На Литкарте выложили второй номер Воздуха за 2016, а там просто замечательная
• Подборка Андрея Родионова и не менее интересное
• Предисловие к ней от Ильи Кукулина
плюс • отзывы других поэтов
и • интервью
Я давно не читал Родионова, а он успел просто удивительно измениться, стал лиричнее, короче, интереснее и многограннее. Всё самое важное о новом Родионове сказано Кукулиным, и о важности восьмистишия, и о развитии приговского подхода, именно развитии, а не зацикливании: появляется вполне себе отчётливый лирический герой, в чём-то схожий, чем-то отличный от приговского (если таковой вообще есть, у Пригова взаимоотношения с лирическими и нелирическими субъектами были, конечно, в принципе сложными), и он умеет говорить что-то кроме автоматического дискурса, он без маски, классически "нераздельно-неслиянный" с автором, но то и дело обломки медийного дискурса встревают в его речь, иногда даже слишком отчётливо по-приговски. И этим, я думаю, он близок многим из нас, которые в постоянном онлайне мониторят всяческие медиа и через них узнают о происходящем в мире. Я лично о новостях своего Мухосранска ничего практически не знаю, зато переживал о смерти Немирова, будто Он что, знакомый твой? Знакомый, блядь, знакомый, и прочий хайп то и дело лезет в мою жизнь, точнее, я сам его ненасытно ищу. Ну ты понел суть.

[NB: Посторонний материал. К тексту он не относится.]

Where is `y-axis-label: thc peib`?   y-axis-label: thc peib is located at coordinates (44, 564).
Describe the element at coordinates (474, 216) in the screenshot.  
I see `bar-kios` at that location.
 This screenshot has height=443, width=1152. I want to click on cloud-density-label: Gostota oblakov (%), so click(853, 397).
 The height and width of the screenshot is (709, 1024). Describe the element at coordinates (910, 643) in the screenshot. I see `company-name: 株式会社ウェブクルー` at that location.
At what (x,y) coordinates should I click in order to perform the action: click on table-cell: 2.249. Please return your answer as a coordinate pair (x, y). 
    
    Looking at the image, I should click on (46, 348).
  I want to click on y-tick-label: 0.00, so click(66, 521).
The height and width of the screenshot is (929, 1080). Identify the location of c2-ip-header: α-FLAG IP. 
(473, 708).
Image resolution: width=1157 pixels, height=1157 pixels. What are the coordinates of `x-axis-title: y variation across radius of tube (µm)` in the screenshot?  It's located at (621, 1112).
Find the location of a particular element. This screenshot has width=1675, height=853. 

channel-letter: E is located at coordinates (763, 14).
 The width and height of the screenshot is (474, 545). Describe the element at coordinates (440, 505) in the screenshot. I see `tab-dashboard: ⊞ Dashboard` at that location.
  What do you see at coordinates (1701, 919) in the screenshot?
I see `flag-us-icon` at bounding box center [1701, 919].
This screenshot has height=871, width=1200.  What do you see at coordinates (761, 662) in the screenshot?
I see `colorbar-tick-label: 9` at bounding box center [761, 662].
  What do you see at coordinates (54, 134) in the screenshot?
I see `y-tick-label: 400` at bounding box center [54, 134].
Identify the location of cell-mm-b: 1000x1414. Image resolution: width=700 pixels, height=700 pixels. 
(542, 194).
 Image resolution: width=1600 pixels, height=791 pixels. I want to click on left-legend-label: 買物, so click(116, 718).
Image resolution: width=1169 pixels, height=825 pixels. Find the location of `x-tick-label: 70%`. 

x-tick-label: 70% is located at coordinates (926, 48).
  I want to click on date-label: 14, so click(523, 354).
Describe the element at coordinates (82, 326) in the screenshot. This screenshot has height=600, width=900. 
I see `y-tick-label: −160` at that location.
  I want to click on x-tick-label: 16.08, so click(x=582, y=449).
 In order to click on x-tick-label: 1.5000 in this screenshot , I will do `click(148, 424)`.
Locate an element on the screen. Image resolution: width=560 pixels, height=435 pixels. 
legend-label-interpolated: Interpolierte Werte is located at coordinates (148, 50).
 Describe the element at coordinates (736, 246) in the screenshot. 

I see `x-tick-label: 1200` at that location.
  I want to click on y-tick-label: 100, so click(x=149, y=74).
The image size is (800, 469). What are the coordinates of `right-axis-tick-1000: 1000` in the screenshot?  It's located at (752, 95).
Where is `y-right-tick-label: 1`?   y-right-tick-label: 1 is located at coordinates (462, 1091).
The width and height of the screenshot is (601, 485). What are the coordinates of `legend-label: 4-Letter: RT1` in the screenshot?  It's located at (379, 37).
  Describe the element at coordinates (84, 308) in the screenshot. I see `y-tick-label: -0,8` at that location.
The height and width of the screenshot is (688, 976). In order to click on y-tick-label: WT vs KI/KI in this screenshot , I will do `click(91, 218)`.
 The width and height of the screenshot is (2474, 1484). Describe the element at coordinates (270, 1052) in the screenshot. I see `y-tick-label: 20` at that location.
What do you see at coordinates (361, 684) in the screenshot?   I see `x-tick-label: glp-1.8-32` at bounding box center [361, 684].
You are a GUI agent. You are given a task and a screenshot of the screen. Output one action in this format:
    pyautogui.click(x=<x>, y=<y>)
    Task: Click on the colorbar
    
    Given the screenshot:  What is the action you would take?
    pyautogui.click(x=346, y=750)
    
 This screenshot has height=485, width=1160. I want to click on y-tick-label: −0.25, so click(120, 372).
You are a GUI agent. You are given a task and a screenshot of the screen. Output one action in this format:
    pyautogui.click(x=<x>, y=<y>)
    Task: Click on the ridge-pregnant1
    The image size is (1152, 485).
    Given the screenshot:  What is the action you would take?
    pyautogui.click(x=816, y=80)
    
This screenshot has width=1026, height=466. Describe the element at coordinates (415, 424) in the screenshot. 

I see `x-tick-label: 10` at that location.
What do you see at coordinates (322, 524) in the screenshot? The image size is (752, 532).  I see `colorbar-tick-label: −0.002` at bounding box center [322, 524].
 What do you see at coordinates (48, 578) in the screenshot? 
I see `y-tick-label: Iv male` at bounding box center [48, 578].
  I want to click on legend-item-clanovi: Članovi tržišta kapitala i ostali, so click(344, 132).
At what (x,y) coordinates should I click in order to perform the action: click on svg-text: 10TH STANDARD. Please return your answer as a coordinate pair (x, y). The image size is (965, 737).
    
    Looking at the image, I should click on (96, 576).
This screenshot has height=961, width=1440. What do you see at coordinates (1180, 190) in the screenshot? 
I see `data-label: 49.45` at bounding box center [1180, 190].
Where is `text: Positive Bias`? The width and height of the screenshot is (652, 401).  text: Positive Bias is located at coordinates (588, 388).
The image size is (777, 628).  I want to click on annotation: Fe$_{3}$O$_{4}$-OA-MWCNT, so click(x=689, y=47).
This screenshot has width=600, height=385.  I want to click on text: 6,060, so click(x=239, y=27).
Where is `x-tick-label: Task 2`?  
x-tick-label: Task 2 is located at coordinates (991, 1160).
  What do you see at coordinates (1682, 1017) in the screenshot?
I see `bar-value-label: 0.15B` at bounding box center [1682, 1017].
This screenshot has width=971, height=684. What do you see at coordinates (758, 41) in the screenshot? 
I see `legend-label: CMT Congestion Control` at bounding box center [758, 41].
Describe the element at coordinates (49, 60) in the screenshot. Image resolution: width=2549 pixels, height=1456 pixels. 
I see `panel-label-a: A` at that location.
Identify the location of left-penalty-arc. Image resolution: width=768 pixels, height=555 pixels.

Но мне, как всегда, особенно близка лирика, такая, без лишнего пафоса, а по-японски наблюдательная, или дейктическая, как сказали бы (я ещё в том году начал пилить пост о роли дейксиса в современной поэзии, но забыл про него, надо допилить как-нить), и тут Родионов тоже меня порадовал, пусть его лирика и сплетается с политическим, но как выходит всё равно классно:
11 ноября
Впервые за весь день я выглянул в окно
А там такое это самое
То, что давно уже предрешено
Три тени и сияние странное
Я путешествую давно, я как Улисс
Но что сияет даже через занавески
Три птицы в небо поднялись
А в небе дверь, зажжённая Павленским
Последний образ на себя стянул всё стихотворение, такой он мощи, при этом он тоже оттуда, из медиа, но переработан так, что стал удивительно лирическим, не теряя при этом собственных истоков. Он как бы сам по себе не принадлежит Родионову, его создатель Павленский, но Родионов его очень круто использовал в собственном контексте, отчего тот заиграл новыми красками. Или:
19 ноября
Глядел на небо. Вспомнил, в девяностых
Покрасить в театре половик мне в чёрный дали
И я, поскольку был халтурщик злостный
Его покрасил в цвет сегодняшней небесной дали
Увидев половик, начальник замер от тоски
Как я сейчас, когда глядел на небо
Он приказал заклеить всё кусочками фольги
А называлась эта опера — «Богема»
Тут работает типа сравнение, но оно немного не такое, к какому мы привыкли. Чтобы передать свои чувства от неба, лирический герой сравнивает их с как бы "более понятными" чувствами начальника от халтурной работы. При этом обе стороны сравнения переплетаются, они не разделены, как бывает обычно, нас то отправляют в 90-е, то снова возвращают "сюда", в 19 ноября, образ постепенно раскладывается на отдельно цвет неба и отдельно "тоску" от него, и только через такой приём появляется возможность сказать о своём даже общими словами (ведь прямо и намеренно используется стёртое общее слово "тоска", но какая именно это тоска можно понять только из всего текста). И это помимо тонких отсылок к театральности, бутафории vs искренности (и даже не совсем vs, там тоже непросто всё, ведь "цвет неба" был сделан из-за халтуры, а добросовестная работа заключается в украшении блёстками фольги)
Такие вот крутые вещи делает нынче Родионов, перечитывать и перечитывать.